Can a machine classify handwritten digits better than the human brain?

Let’s see if Convolutional Neural Networks can give us some insight into this matter, then we’ll let you be the judge.

To add some context for Convolutional Neural Networks, we’ll begin the tutorial with a practical example of a neural network.

**A Convolutional Neural Network (CNNs / ConvNets) is a class of deep neural networks, most commonly applied to analyze visual imagery with many applications in image processing. **

CNNs have the ability to automatically detect the important features of an object (here an object can be a handwritten character, a face, etc.) without any human supervision or intervention.

In research, it is shown that Deep Learning algorithms such as multilayer CNNs with the use of Keras and Tensorflow offer the highest accuracy compared to other machine learning algorithms such as SVM, KNN & RFC. Due to their high accuracy, CNNs are widely used in image classification, video analysis, etc.

## Table of Contents

## Dataset

Let’s look at a concrete example of a neural network that uses the Python library Keras to learn to classify and recognize handwritten digits.

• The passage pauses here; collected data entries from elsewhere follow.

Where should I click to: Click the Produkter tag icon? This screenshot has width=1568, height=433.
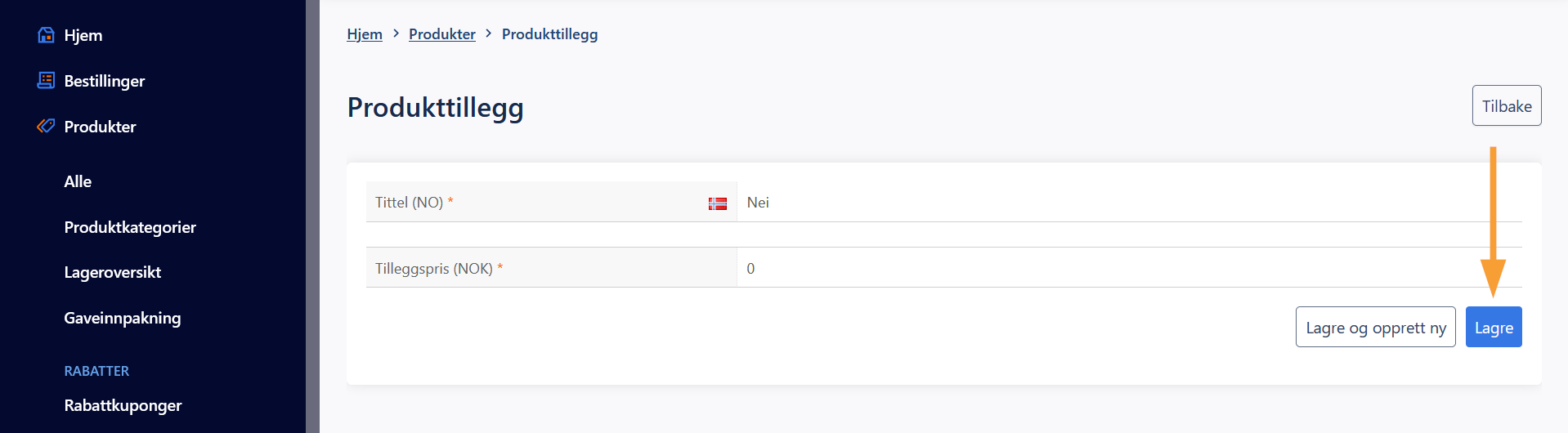point(46,126)
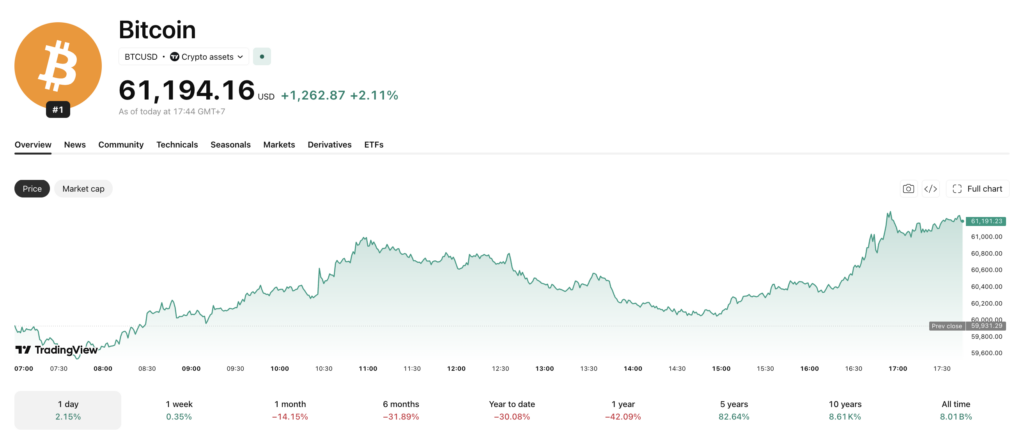Select the 1 day range
The image size is (1024, 441).
click(68, 410)
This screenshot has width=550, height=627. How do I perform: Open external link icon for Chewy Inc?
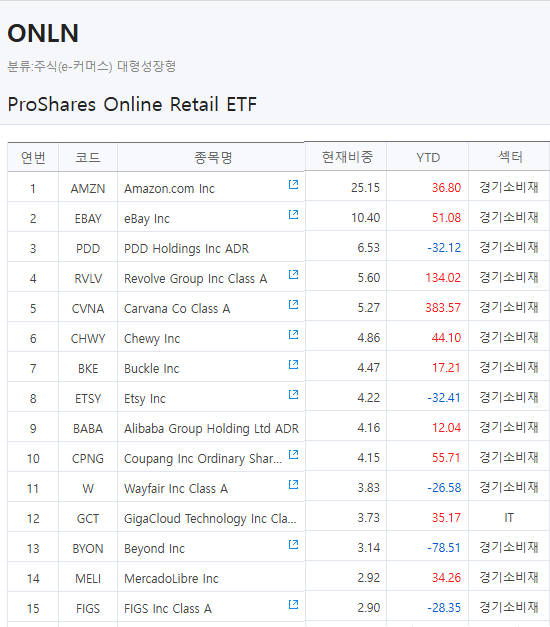[x=294, y=334]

The problem we’re trying to solve here is to classify grayscale images of handwritten digits (28 X 28 pixels) into their ten categories (0-9), develop a robust test harness for estimating the performance of the model, use the model to make predictions on new data, and explore improvements to the model.

We will use the MNIST dataset, a classic in the Data Science community which has been intensely studied. It’s a set of 60,000 training images, plus 10,000 test images, assembled by the National Institute of Standards and Technology (the NIST in MNIST) in the 1980s.

Now before we start, it is important to note that every data point has two parts: an image and a corresponding label describing the actual image, and each image is a 28×28 array, i.e. 784 numbers.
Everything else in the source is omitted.